Consciousness as a State of Matter?

The study of consciousness is essential to any scientific understanding of paranormal processes such as magick. As we delve deeper into the inner workings of the brain we become familiar with the biochemical correlates of conscious experience and may even be able to create a crude "consciousness measure" by exploiting them. However, consciousness itself remains elusive. Theoretical physicist Max Tegmark has proposed a new model of experiential phenomena in which consciousness is treated as a new state of matter.

At first glance this conjecture seems to fail the "common sense" test, in that consciousness seems quite unlike any other known substance. However, it is also true that in quantum physics "matter" does not necessarily have many qualities in common with the classical objects that we interact with on a day to day basis. Whether or not "dark matter" is even composed of particles is open to debate, as such particles have been proposed but so far never detected. The same is true of gravitation, which might or might not be mediated by hypothetical particles called gravitons.

Today, Max Tegmark, a theoretical physicist at the Massachusetts Institute of Technology in Cambridge, sets out the fundamental problems that this new way of thinking raises. He shows how these problems can be formulated in terms of quantum mechanics and information theory. And he explains how thinking about consciousness in this way leads to precise questions about the nature of reality that the scientific process of experiment might help to tease apart.

Tegmark’s approach is to think of consciousness as a state of matter, like a solid, a liquid or a gas. “I conjecture that consciousness can be understood as yet another state of matter. Just as there are many types of liquids, there are many types of consciousness,” he says.

He goes on to show how the particular properties of consciousness might arise from the physical laws that govern our universe. And he explains how these properties allow physicists to reason about the conditions under which consciousness arises and how we might exploit it to better understand why the world around us appears as it does.

The whole article goes into much more detail and is a thought-provoking read. While I like the idea of treating consciousness as a sort of dynamic superposition of quantum wavefunctions, those wavefunctions must have a high degree of coherence with each other in order to produce anything resembling unitary awareness. So while this may be a "state of matter" in some theoretical sense, it would not possess appreciable mass or volume, and perhaps not even exist in a "wavefunction-collapsed" state. That's a pretty weird state of matter there.

So far I don't see any reason to think that this model necessarily corresponds to physical reality, but the nice thing about it existing at all is that it looks at the problem of consciousness from a novel angle that may prove testable in the future.
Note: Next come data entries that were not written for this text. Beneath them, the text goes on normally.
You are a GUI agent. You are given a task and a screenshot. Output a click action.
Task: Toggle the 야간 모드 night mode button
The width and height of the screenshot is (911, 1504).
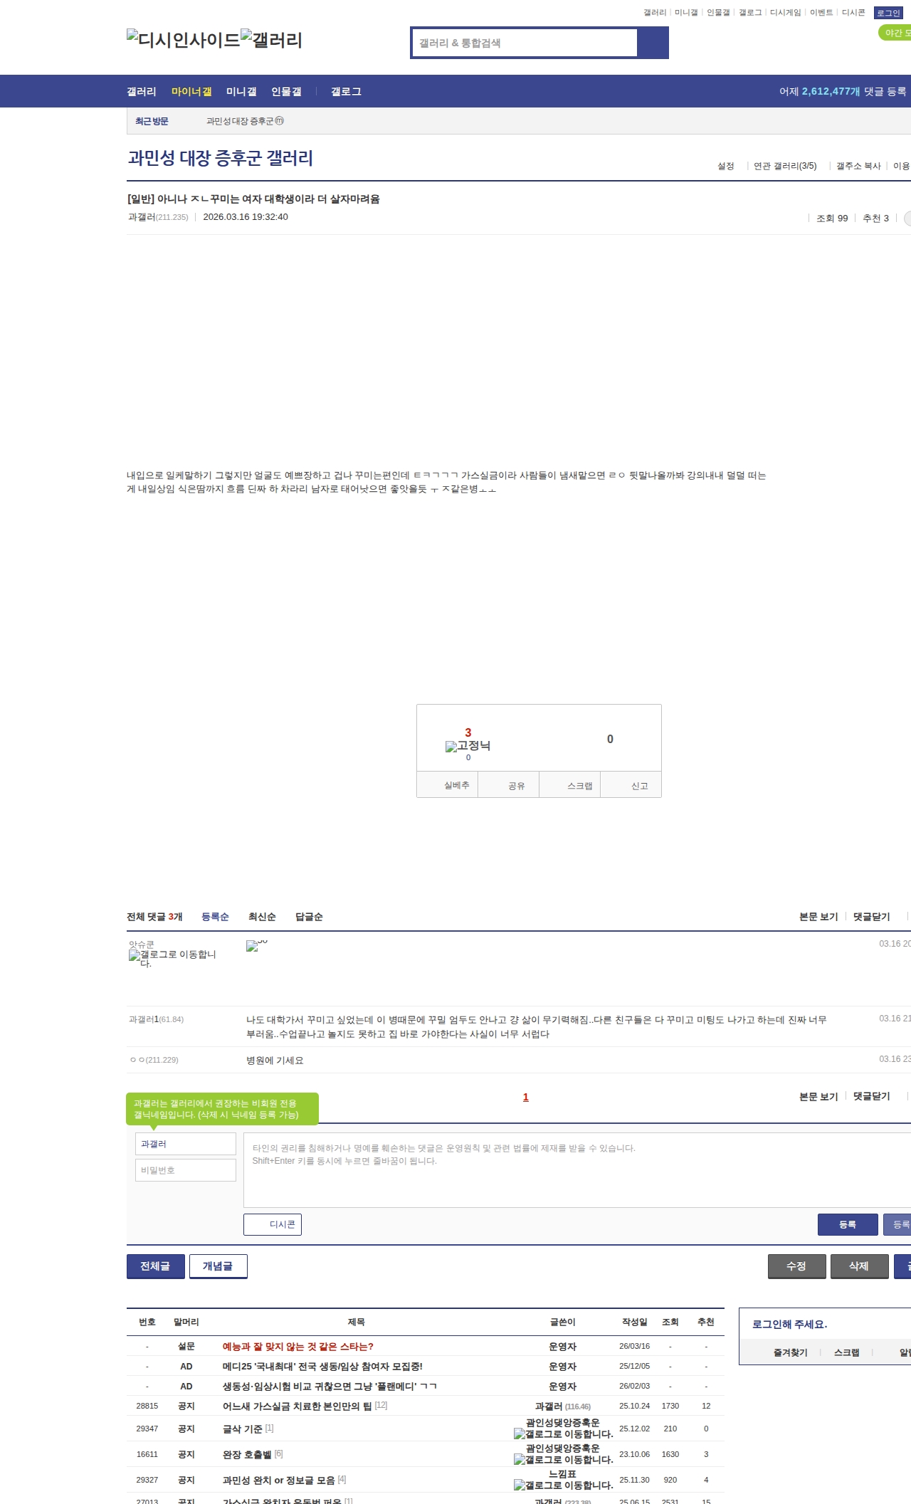894,33
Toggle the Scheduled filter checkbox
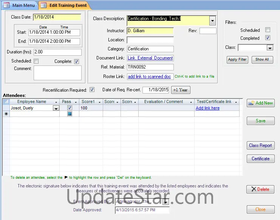 coord(268,30)
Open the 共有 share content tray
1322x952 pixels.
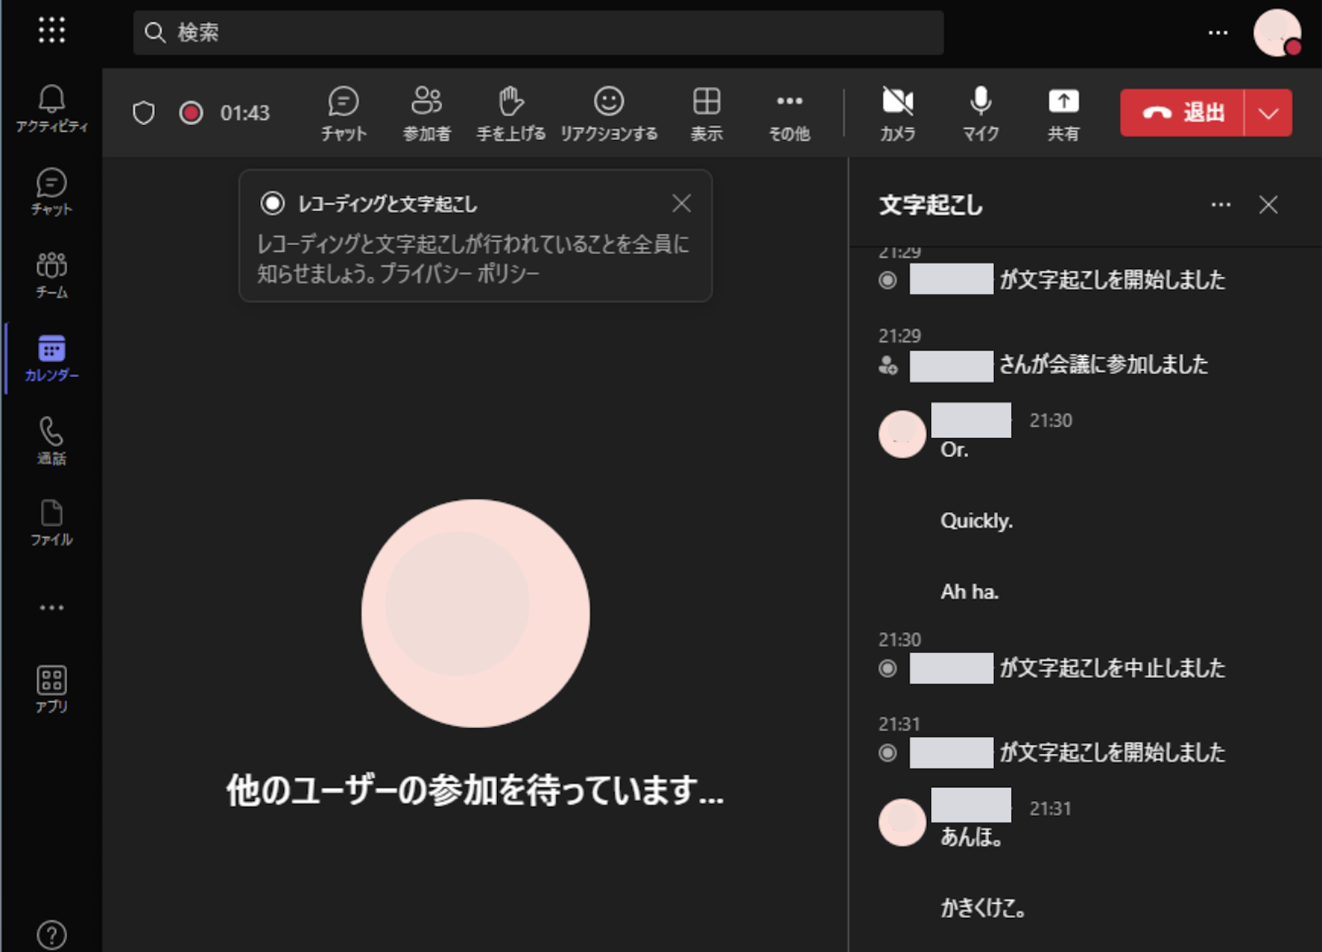click(1063, 113)
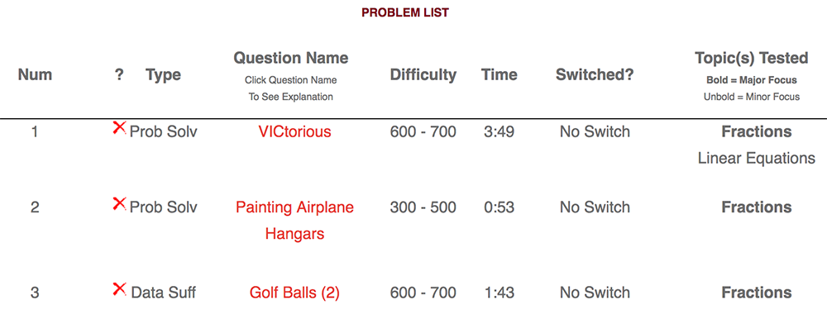Click the Difficulty column header

(x=423, y=75)
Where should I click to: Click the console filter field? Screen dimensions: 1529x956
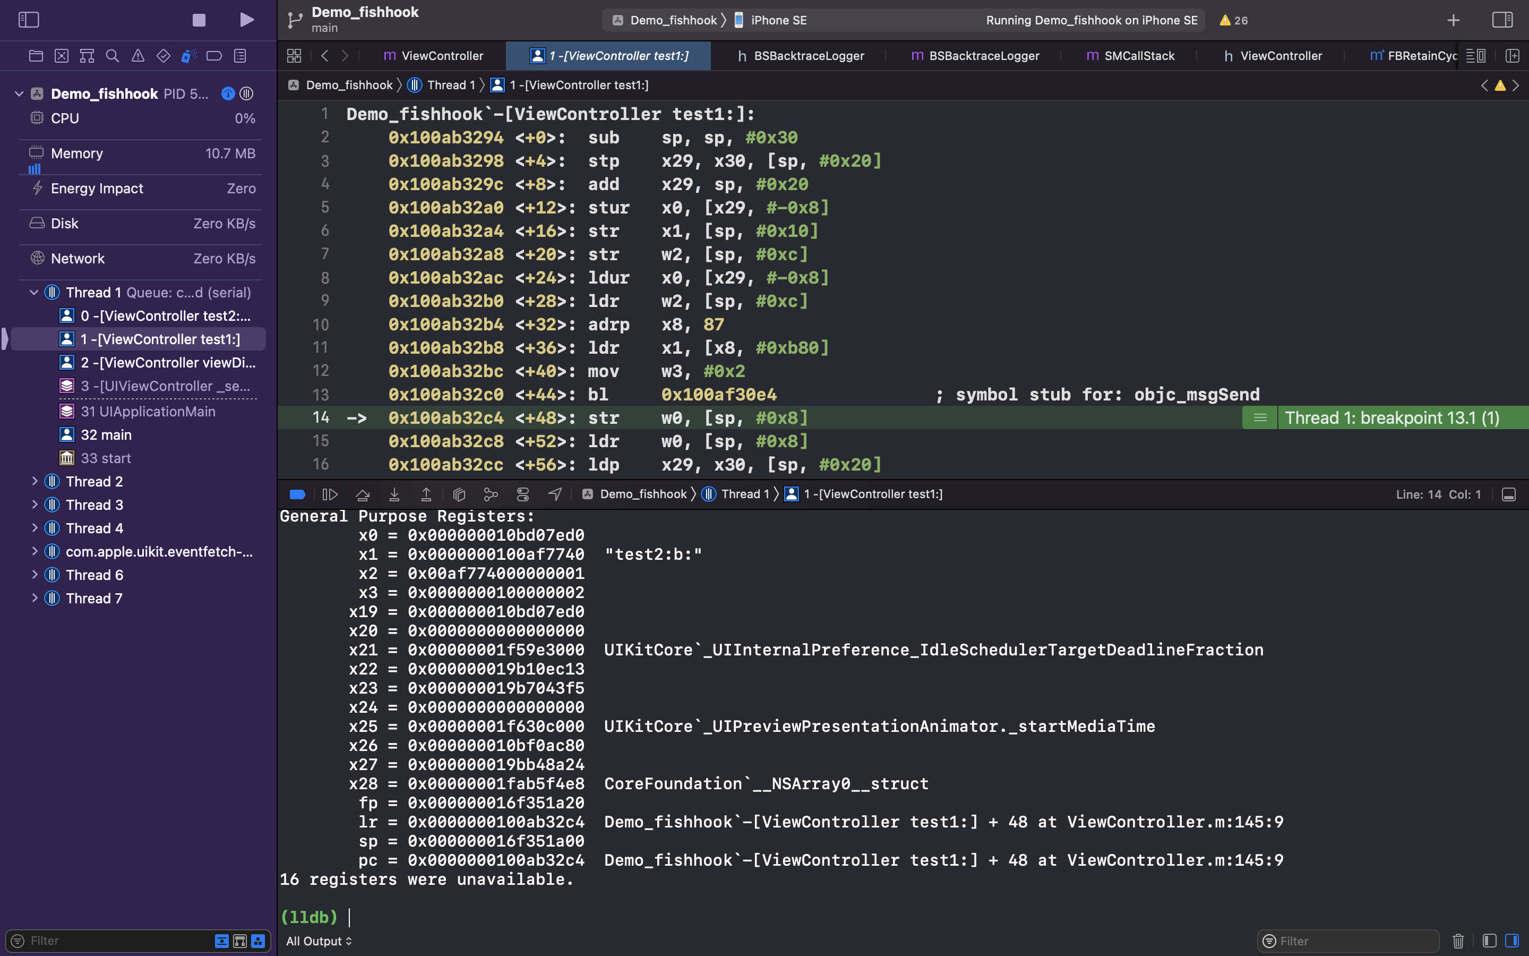coord(1352,941)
Anyone who does significant work with spirits knows that they can affect the physical world at least to a small degree, whether that be setting off an EMF detector or shifting the flow of specific material events over time. So that means they must be at least slightly physical in order to interact with the material world at all.

It's also interesting in the context of the magical model of the elements. In Western Magick, the term "element" is used differently than it is in chemistry. Instead of elements being materials like carbon, oxygen, and so forth, they correspond to states of matter. Earth is solid, Water is liquid, Air is gas, and Fire is plasma. The model also includes a fifth element or state, called Spirit or Akasha. If Tegmark's model does turn out to be correct, it should be clear that Spirit would map to consciousness, meaning that when it was proposed the magical model was more complete than the one used in physics and chemistry.

I'm not sure that I buy it yet without any physical evidence, but hopefully Tegmark and others can put together some definitive experiments to help determine whether or not this is a useful model for approaching the phenomenon of consciousness. I'll be watching for them, since the outcome of those experiments could have significant implications for the study of everything from the nature of personal awareness to how magical operations can exert a direct influence upon the world at large.

UPDATE: A friend of mine passed along this comic in response to this article, which I thought was pretty funny in context - and besides, xkcd is awesome.

Yeah, there's a decent chance that Tegmark's model is something like this, which is why I need to see some solid experimental evidence before I take it very seriously.